Aim of the task: The line containing "Screen dimensions: 688x416" and each line after it, through the final line of the data, are to be retyped exactly, with pictures left out.

++++++

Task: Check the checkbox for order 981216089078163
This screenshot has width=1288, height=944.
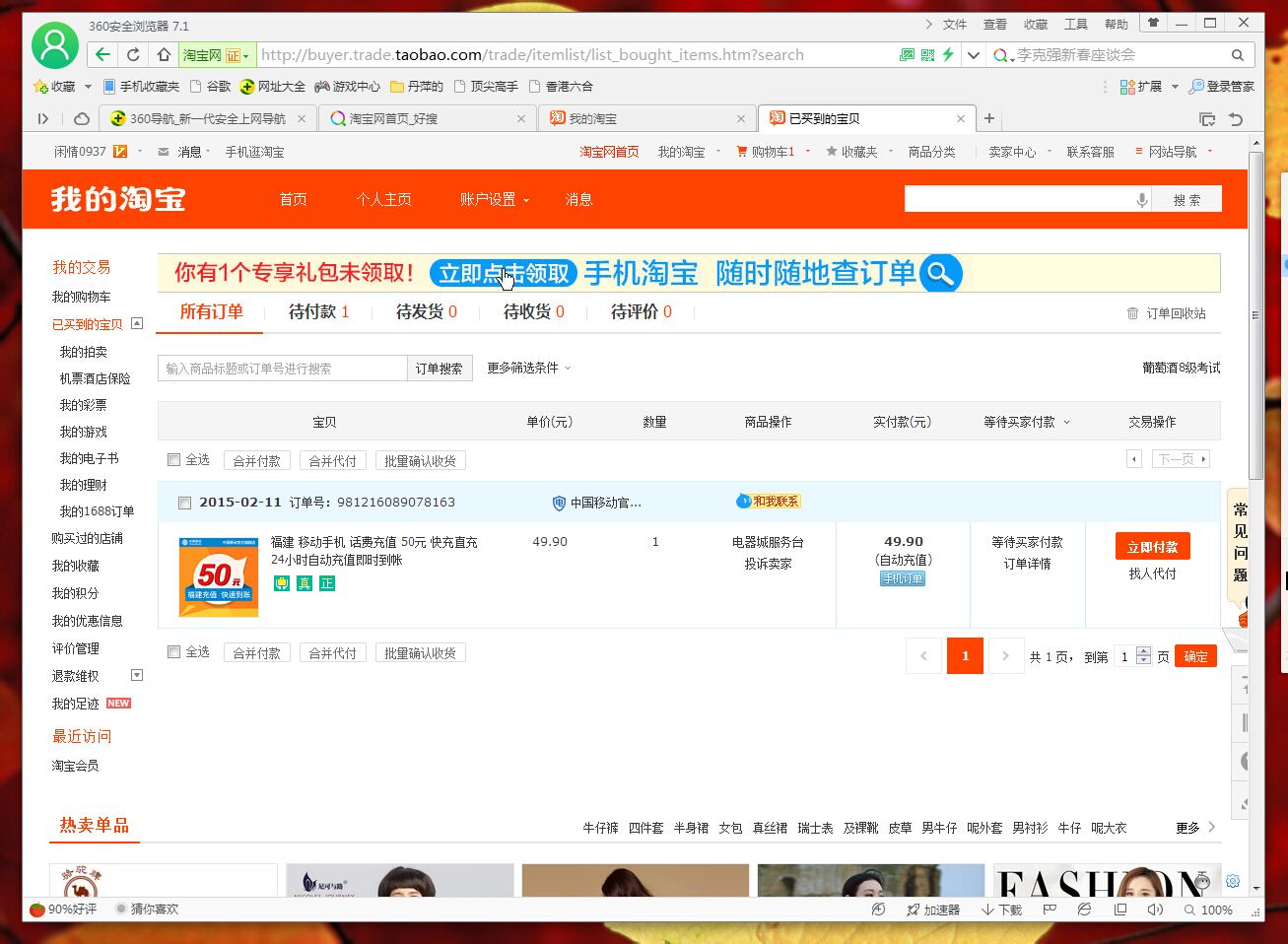Action: click(x=184, y=503)
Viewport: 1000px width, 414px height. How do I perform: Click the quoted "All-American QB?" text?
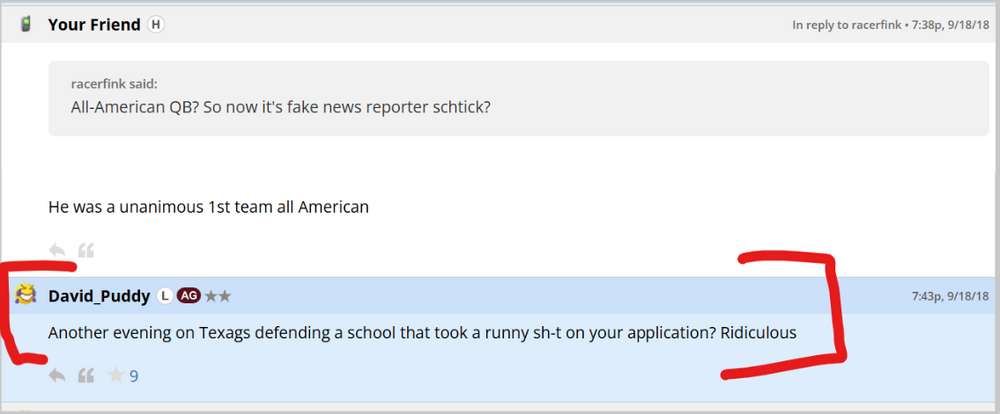(x=280, y=106)
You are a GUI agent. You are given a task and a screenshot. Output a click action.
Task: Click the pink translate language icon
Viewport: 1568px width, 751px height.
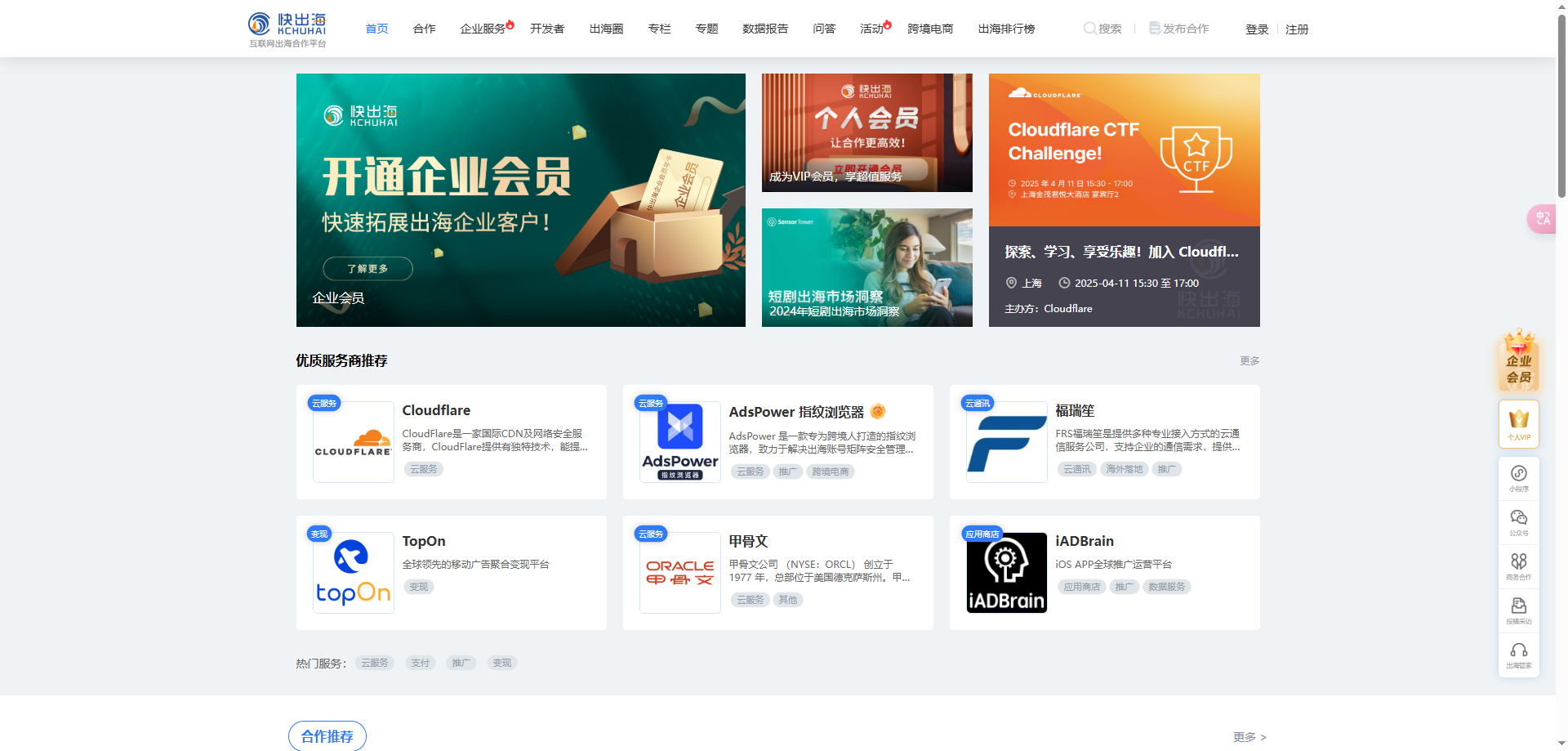(x=1542, y=218)
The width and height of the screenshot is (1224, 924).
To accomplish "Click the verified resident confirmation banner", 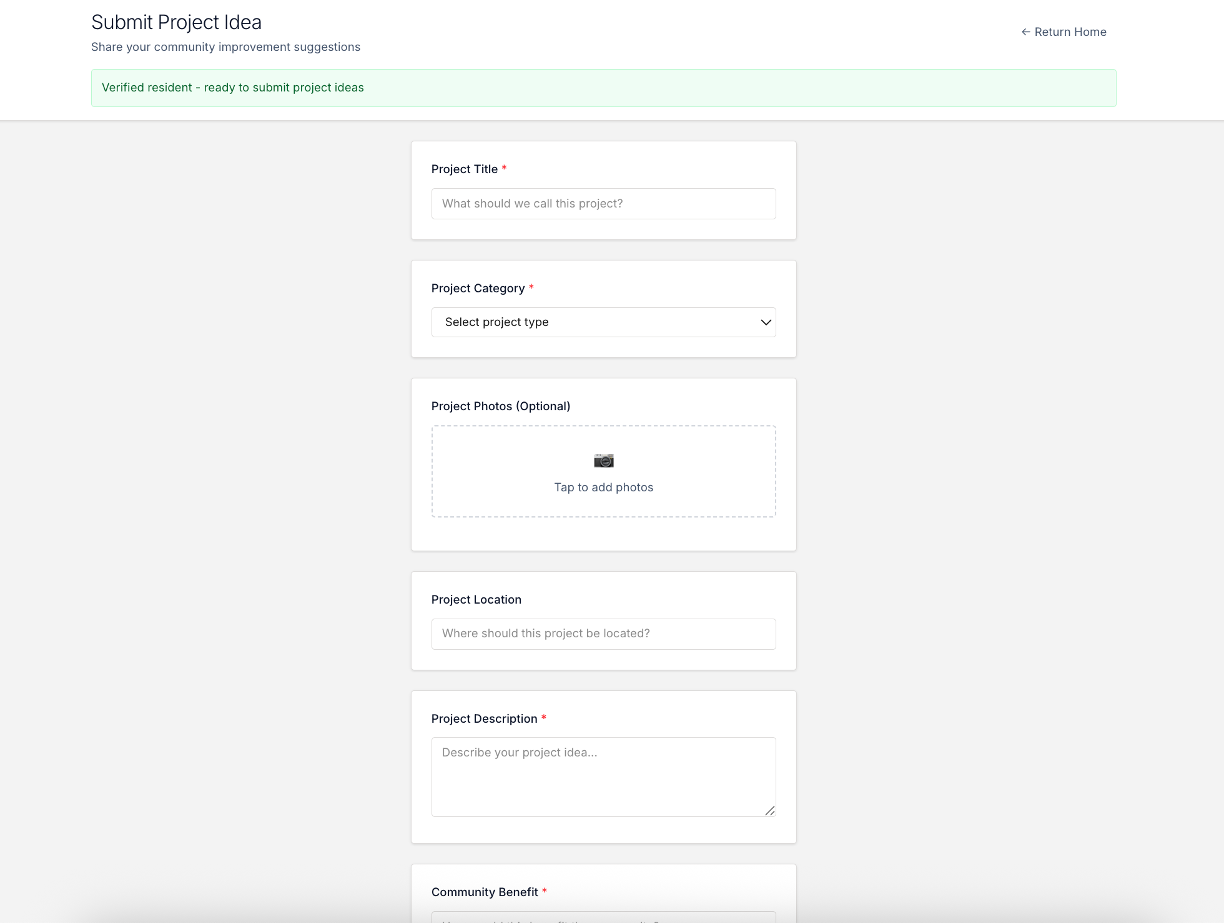I will 603,87.
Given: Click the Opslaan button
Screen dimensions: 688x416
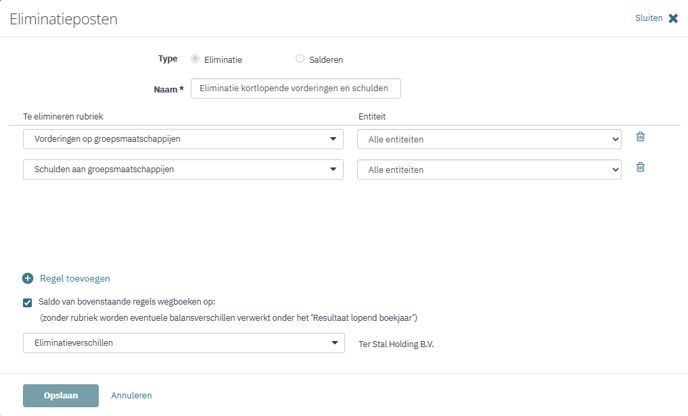Looking at the screenshot, I should point(61,396).
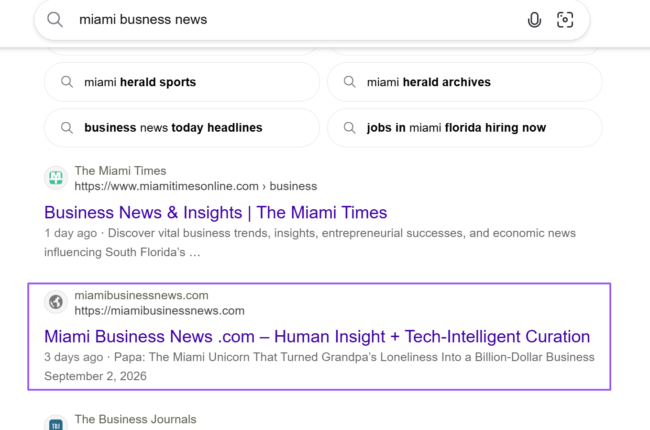The image size is (650, 430).
Task: Select 'miami herald sports' related search
Action: pos(182,82)
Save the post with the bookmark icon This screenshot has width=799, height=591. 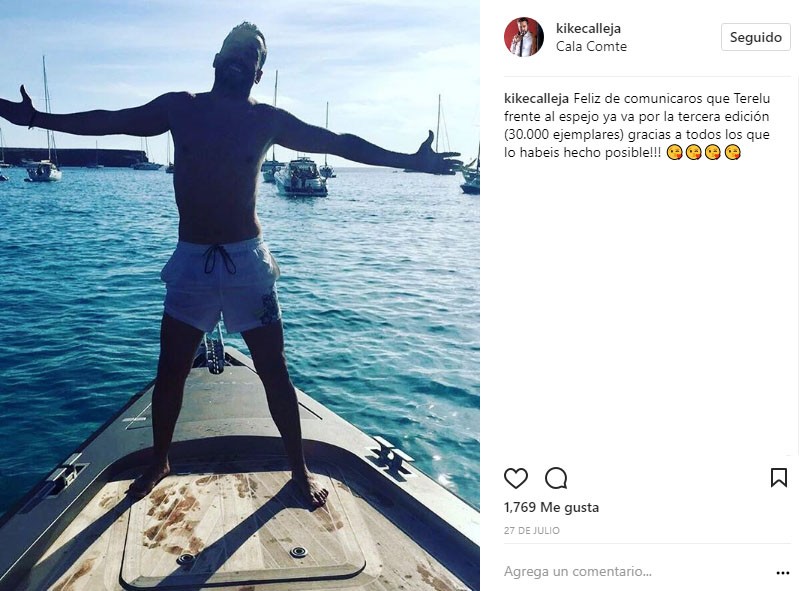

++++++

Written answer:
Screen dimensions: 688x416
Looking at the screenshot, I should point(61,396).
The image size is (650, 430).
Task: Select 'miami herald sports' related search
Action: pos(182,82)
Save the post with the bookmark icon This screenshot has width=799, height=591. 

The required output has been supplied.